RX not receiving anymore on fast, large transmissions

isengard412 commented 7 years ago

The ethernet library stops receiving packets if there is too much time spent in rx.packet_ready() case. This can easily be reproduced by using the 100MBit example and modifying the rx.packet_ready() case. Just add a timer and wait some time (XS1_TIMER_HZ or XS1_TIMER_KHZ is definately long enough) (attatched). The longer you wait, the earlier the error will occur. If you just wait short (for example 100u) everything works fine.

Now send big packages (1500bit) with full speed towards the xmos. If you just wait for 100u, then data is being received with about 98.2Mbit/s. If you spend much more time in the rx.packet_ready() case, then it crashes or becomes unresponsive

If it crashes, then it throws a ET_LOAD_STORE exception. The buffer pointers seem to be wrong in this case. The rx buffer is circular. Normally if the 32 slots are full, then the read_bank_wr_ptr is right behind the read_bank_rd_ptr and new packets are being dropped. If packets are being read, the read_bank_rd_ptr moves on and the read_bank_wr_ptr writes the next packages. The problem is that somehow when the error occours the read_bank_rd_ptr is equal to read_bank_wr_ptr and the buffer is full (next_buffer=-1). In the next read event, mii_lite_get_in_buffer just returns zero as data address. After forwarding the wrong data towards the upper layers, the paket is being released. This is done by mii_lite_free_in_buffer. As the data address is zero it now crashes as this function substracts 8 from this address and tries then to write at this position (0xFFFFFFF8) which is obviously not possible.

A short python3 script is attatched. It just sends random UDP packages towards device. The mii_lite_data_t data is also attatched.

AN00120_100Mbit_ethernet_demo.zip test_eth.zip

pthedinger commented 7 years ago

Could you try the code in the pull request (https://github.com/xmos/lib_ethernet/pull/11) as I have fixed this issue in one case definitely. It might not be the same as this case but it would be good to know whether it is still an issue after applying the pull request.

isengard412 commented 7 years ago

I already tried your pull request, but did sadly not solve my problem. I have spend much time in trying to solve the problem on my own, but did not succeed so far.

pthedinger commented 7 years ago

Ok, thanks we will investigate further.

Redeye92 commented 6 years ago

Has any progress ever been made on this? I seem to be having the same problem - certainly the ethernet mii crashes in exactly the same way. This is turning into a pretty big problem for me as I now have product randomly crashing which has to be power cycled to bring it back online.

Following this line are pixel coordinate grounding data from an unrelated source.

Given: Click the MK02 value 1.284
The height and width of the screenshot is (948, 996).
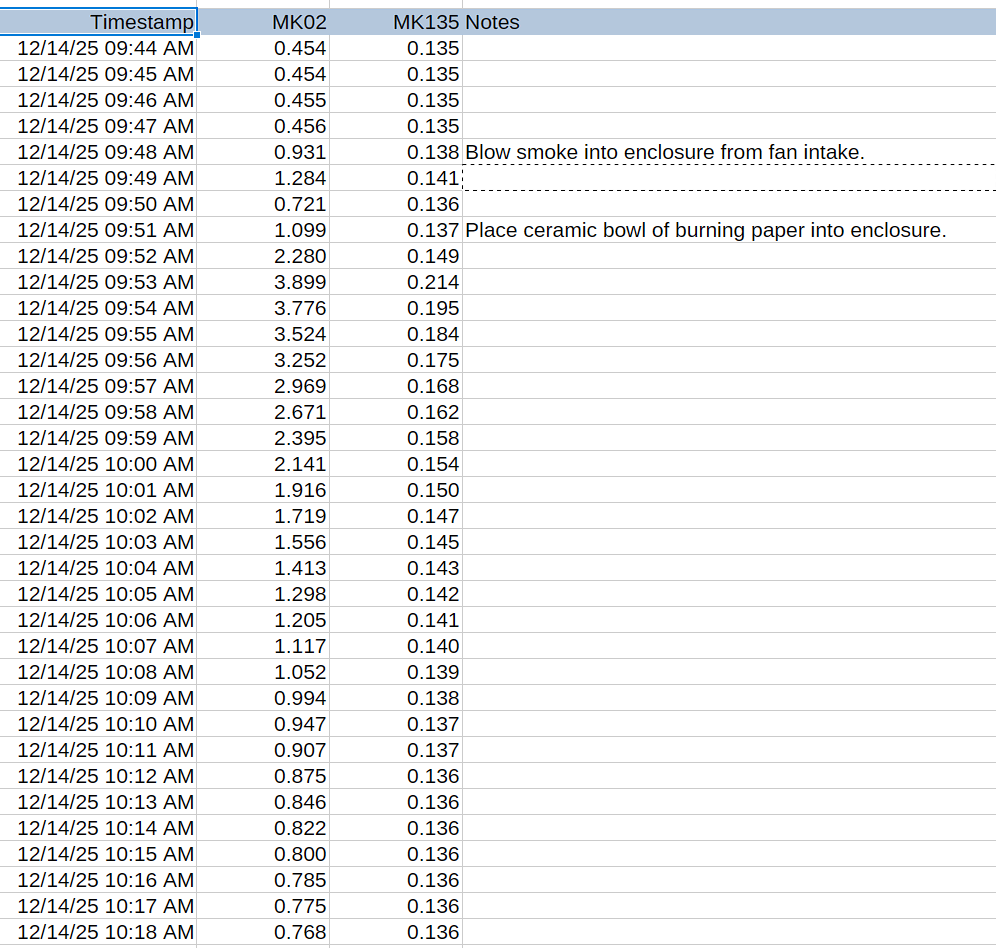Looking at the screenshot, I should click(x=264, y=178).
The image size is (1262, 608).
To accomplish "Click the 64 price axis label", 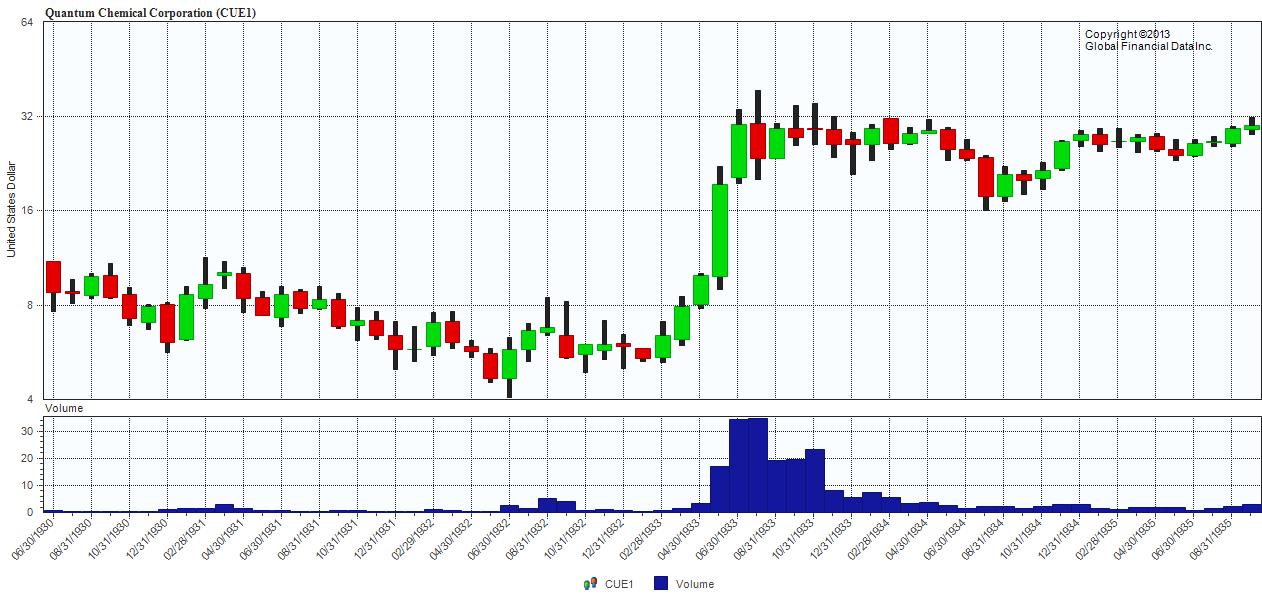I will pyautogui.click(x=27, y=22).
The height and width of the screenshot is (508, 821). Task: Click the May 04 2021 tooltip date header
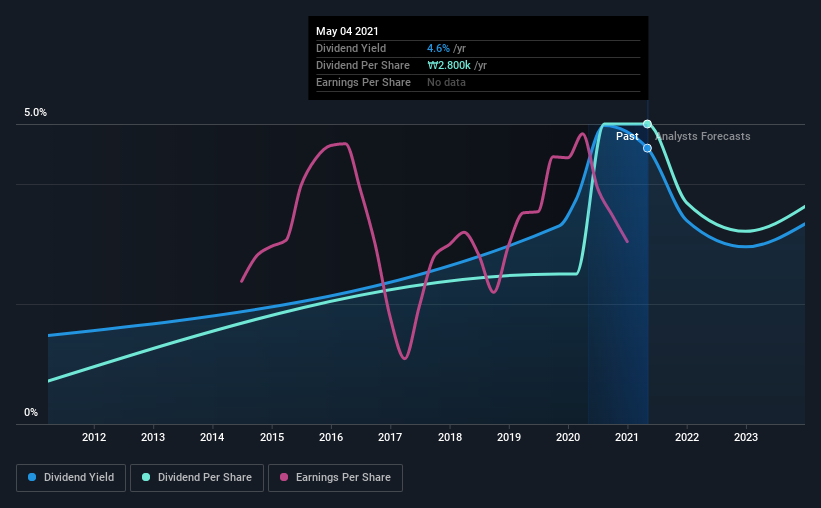point(347,31)
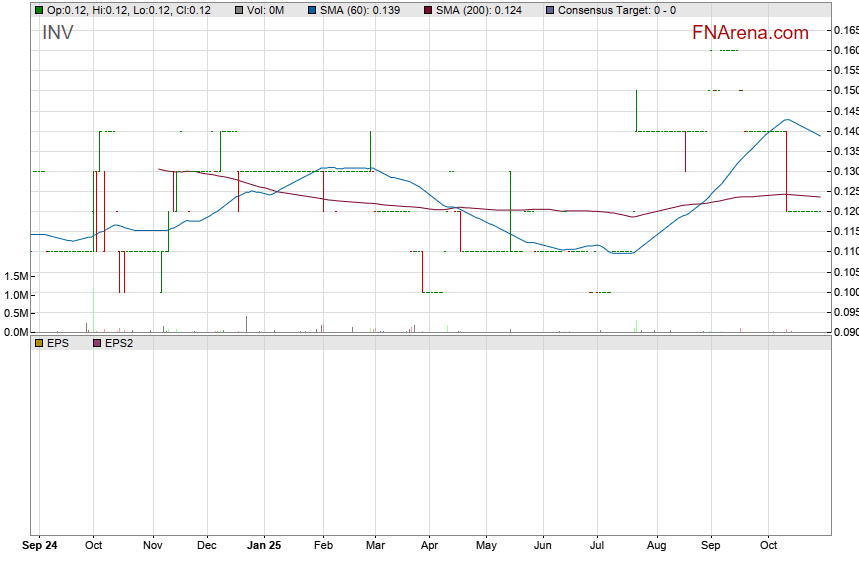This screenshot has height=566, width=859.
Task: Click the purple Consensus Target legend swatch
Action: click(550, 10)
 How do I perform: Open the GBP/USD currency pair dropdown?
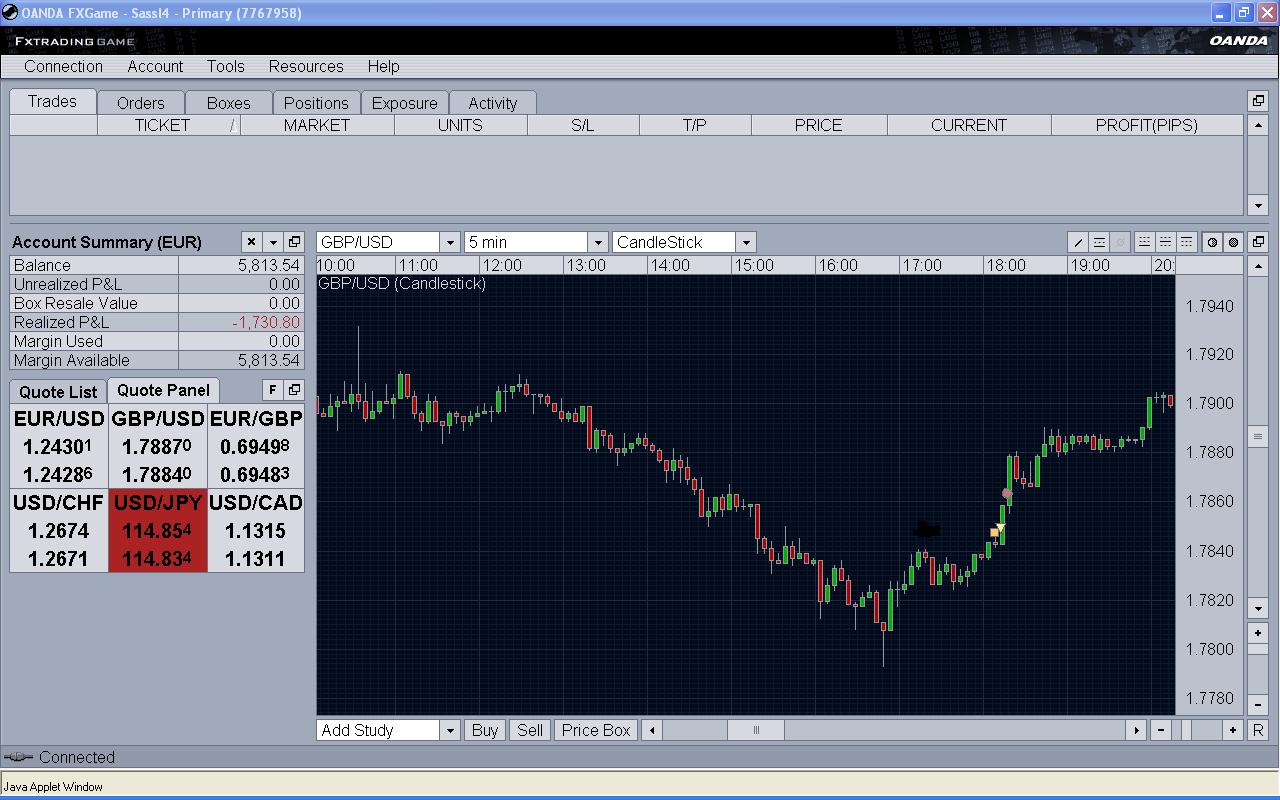450,242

The code supplied above reliably reproduces the crash for me. In my products the problem is normally triggered by a PC connecting to multiple XMOS devices at the same time which causes a mini "ARP storm" as they all try to get the IP address of the PC and send a flood of ARP broadcast messages. So it looks to me like the problem is not so much the volume of data but more the number of packets being received while the code is stuck in the rx.packet_ready() case.